If your home was pagan, the children could reach out to Jesus because He’s the answer. But a hypocritical Christian home muddies the water so much that the children may have no desire to reach out to Christ. They are seeing what Christ can do by observing what is happening in their home. It would be a miracle of grace for them to want to follow Jesus after experiencing Him in a hypocritical family. You don’t want to presume on God’s grace. And if your husband refuses to change, you must take action.

Call to Action

I’m speaking directly to you because what you’re describing is dire, dark, and desperate. There are two roads in front of you, and you have to decide which one you’re going to take. The entrance to both of those roads says, “Suffering.” Whichever path you choose, you will suffer, which is my point here (Philippians 1:29; 1 Peter 2:18-25).

I don’t want to paint a rosy, spiritualized picture that everything will be fantastic on either road. It won’t be great; it will be hard. But if you’re trusting God, which is evidenced by actively responding to Him by faith, He will lead and take care of you (Psalm 23:3).

Perhaps God wants you to keep trying to change things alone. Maybe He wants you to do something else that seems impossibly hard to you.

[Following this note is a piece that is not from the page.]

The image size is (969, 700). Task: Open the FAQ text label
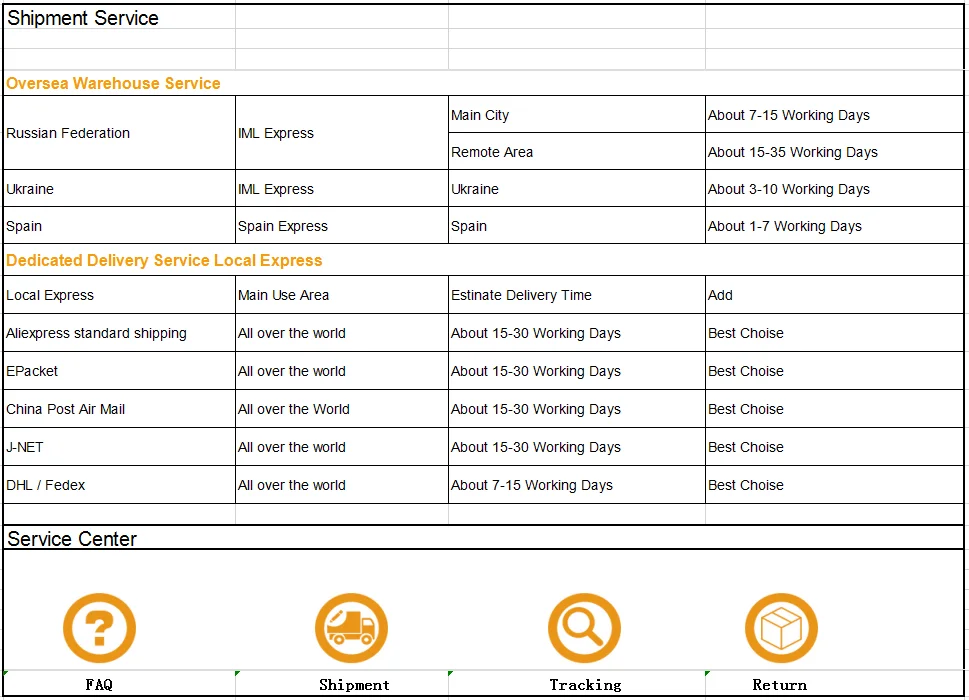tap(99, 685)
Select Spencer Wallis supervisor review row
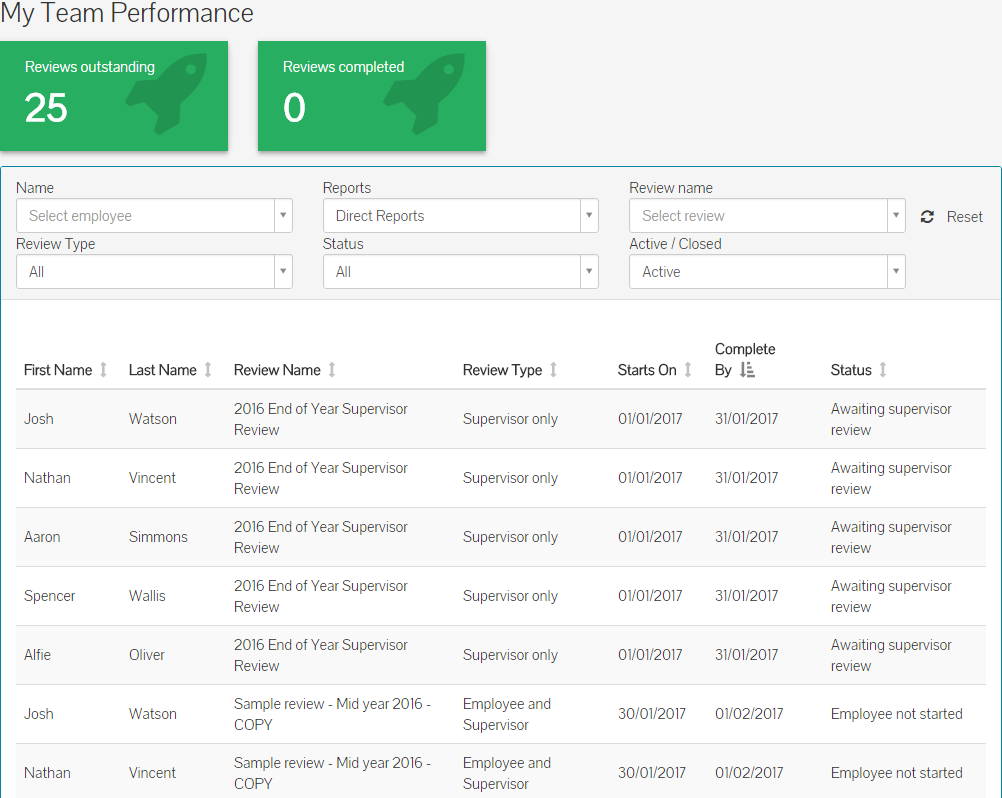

Pray through James 4:17 and ask the Lord to help you discern what you know to do, but you’re refusing to do it at this moment.

If you choose to stay in the home and persevere along, you know how it’s going to be. You know this by “looking in the rearview mirror.” Your husband has a long historical record of being a fool, according to your descriptions. If you stay, you must guard your heart against grumbling, trust God that He will give you the grace to bear up under a foolish man, and spend your days equipping your children in a “theology of suffering.”

If you want to learn more about suffering and the change process, I recommend you get two of my books and prayerfully study them. One is “,” which teaches “a theology of suffering.” The other is “,” which will walk you and the children through the change process.

My goal here is to motivate you to do something. When sin is present, you must take action. What I can’t tell you is which action to take: confront your husband or find others to intervene. But whatever you do, the safety of you and the children is of utmost importance.